## Document excerpt
Mr. Rodney Weston (Saint John, CPC):
    Thank you, Mr. Chair.
    Mr. Chong, thank you for coming. Certainly I want to commend you, as all members have, for starting the debate, actually starting the discussion, if you wish.
    We had the pleasure one evening, over some chicken wings, to have a discussion about this, and I was struck by your sheer genuineness to want to accomplish something to try to increase the level of decorum in the House. I also believe you want to try to increase the substance in question period. To that effect there are some factors that obviously have played against that, whether it's decorum, or substance, in a sense.
    We live in a world, as we've all talked about here, of the sound bite--the clip--and a lot of us play to the camera. We look to try to be on the evening news--or, as my colleague says, a cause for celebrity, status that we can take home with us.
    Having said all that, my question is more around your thoughts on lengthening the amount of time given for each question and answer, whether it is necessary to have an equal amount of time for the question and the answer. If we're looking for the substance here, is the substance in the question or in the answer? I throw that out for further discussion.
     Quite often we see things in the preambles to questions that we saw here earlier today. Monsieur Paquette, in his comments earlier--he wasn't really asking a question, he was making a statement--talked about items he raised in a point of order yesterday on the floor of the House; it gave him an opportunity to reiterate those same points once again. Quite often we see that.
    When we have that in question period--those same points made over and over again--the ministers are put in a position to try for the one-upmanship. I guess that's one of the things I question: do we really need the same amount of time for the question as we do for the answer?
    The other question I have, quite quickly, is on requiring the minister to respond to questions that are asked of him. I believe what you're saying is that if I get up and I want to ask a question of the Minister of the Environment, let the Minister of the Environment respond.

## Items
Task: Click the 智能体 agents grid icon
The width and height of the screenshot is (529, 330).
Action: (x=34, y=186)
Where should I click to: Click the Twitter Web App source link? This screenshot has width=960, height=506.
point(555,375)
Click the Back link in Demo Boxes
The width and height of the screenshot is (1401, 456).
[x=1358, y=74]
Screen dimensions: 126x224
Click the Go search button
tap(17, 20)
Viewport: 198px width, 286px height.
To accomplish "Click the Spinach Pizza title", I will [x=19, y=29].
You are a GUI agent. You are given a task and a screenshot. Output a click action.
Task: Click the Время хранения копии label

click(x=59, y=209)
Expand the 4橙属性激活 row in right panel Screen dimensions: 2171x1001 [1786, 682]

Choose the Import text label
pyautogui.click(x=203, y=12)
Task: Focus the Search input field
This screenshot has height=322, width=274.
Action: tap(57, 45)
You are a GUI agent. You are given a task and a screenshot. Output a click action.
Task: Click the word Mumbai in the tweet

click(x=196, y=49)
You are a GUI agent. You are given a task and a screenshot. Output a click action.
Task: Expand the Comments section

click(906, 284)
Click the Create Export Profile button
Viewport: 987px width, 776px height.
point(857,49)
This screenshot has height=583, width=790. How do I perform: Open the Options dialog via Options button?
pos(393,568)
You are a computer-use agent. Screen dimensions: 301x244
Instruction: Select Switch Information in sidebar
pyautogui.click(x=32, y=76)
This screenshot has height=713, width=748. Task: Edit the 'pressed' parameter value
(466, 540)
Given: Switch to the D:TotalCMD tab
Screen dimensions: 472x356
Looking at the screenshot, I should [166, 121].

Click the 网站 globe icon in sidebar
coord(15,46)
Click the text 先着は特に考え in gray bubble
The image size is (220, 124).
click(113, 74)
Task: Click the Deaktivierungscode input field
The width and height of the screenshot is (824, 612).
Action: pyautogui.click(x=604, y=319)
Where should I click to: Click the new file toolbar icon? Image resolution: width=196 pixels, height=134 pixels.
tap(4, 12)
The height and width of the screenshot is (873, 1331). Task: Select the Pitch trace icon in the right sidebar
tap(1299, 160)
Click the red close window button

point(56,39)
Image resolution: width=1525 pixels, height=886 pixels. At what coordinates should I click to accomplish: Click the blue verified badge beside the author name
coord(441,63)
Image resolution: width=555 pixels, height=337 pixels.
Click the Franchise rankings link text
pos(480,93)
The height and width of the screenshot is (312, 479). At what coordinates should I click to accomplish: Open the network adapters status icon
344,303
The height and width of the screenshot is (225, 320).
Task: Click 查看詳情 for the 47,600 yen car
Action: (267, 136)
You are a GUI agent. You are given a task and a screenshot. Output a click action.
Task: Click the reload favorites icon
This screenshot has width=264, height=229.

## What the task asks
In the committee transcript, what food did Mr. Weston and Mr. Chong share during their evening discussion?

## Solution for this task
Chicken wings.